True if the string contains valid UTF (or is empty). If the hard flag is set, this will throw UnicodeError instead of returning false.

enum class Usize {
    units,      // Code units
    scalars,    // Scalar values (code points)
    graphemes,  // Grapheme clusters (including whitespace)
    columns     // Virtual columns (see below)
};
size_t utf_size(std::string_view str, Usize mode);

Returns various measures of the size of a UTF-8 string.

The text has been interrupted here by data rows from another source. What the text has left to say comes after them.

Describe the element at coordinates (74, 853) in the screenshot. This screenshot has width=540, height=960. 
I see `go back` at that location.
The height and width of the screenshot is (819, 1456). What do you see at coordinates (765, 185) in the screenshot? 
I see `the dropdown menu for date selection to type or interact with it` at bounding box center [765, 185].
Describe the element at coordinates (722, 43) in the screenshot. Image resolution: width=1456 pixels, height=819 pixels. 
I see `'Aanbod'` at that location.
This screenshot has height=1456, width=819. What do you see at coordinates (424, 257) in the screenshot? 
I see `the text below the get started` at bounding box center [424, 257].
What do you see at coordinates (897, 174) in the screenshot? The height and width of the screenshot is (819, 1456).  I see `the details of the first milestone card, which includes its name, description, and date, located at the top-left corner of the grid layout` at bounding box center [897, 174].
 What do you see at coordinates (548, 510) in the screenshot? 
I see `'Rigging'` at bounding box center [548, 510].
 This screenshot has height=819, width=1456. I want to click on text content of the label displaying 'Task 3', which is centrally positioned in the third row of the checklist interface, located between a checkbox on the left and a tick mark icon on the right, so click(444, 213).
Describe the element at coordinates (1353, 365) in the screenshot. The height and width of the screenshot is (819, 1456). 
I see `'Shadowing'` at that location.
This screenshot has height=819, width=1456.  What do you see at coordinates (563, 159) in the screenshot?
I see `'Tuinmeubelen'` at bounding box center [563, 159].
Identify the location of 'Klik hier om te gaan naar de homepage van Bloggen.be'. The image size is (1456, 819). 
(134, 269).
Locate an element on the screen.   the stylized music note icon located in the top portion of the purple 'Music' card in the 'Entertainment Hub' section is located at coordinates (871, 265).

In columns mode, this returns the estimated width of the string when presented in a nominally “fixed width” font, assuming the font uses double width characters for East Asian scripts and emoji. The graphemes and columns modes do not attempt to implement the full Unicode extended grapheme cluster algorithm, but use a simplified algorithm that will usually give the correct result for most text:

(There is also some special casing for the regional flag symbols.)

In practise there would be little point in implementing a more sophisticated algorithm since very few fonts and display engines reliably follow Unicode’s grapheme cluster and East Asian Width models consistently.

This function will not return a meaningful result if the string contains layout control characters such as tabs and line feeds. In modes other than units this will throw UnicodeError if invalid UTF-8 is encountered.

Normalization functions

std::string to_nfc(std::string_view str);
std::u32string to_nfc(std::u32string_view str);
std::string to_nfd(std::string_view str);
std::u32string to_nfd(std::u32string_view str);

Convert UTF-8 or UTF-32 strings to NFC and NFD forms. These will throw UnicodeError if invalid UTF encoding is encountered.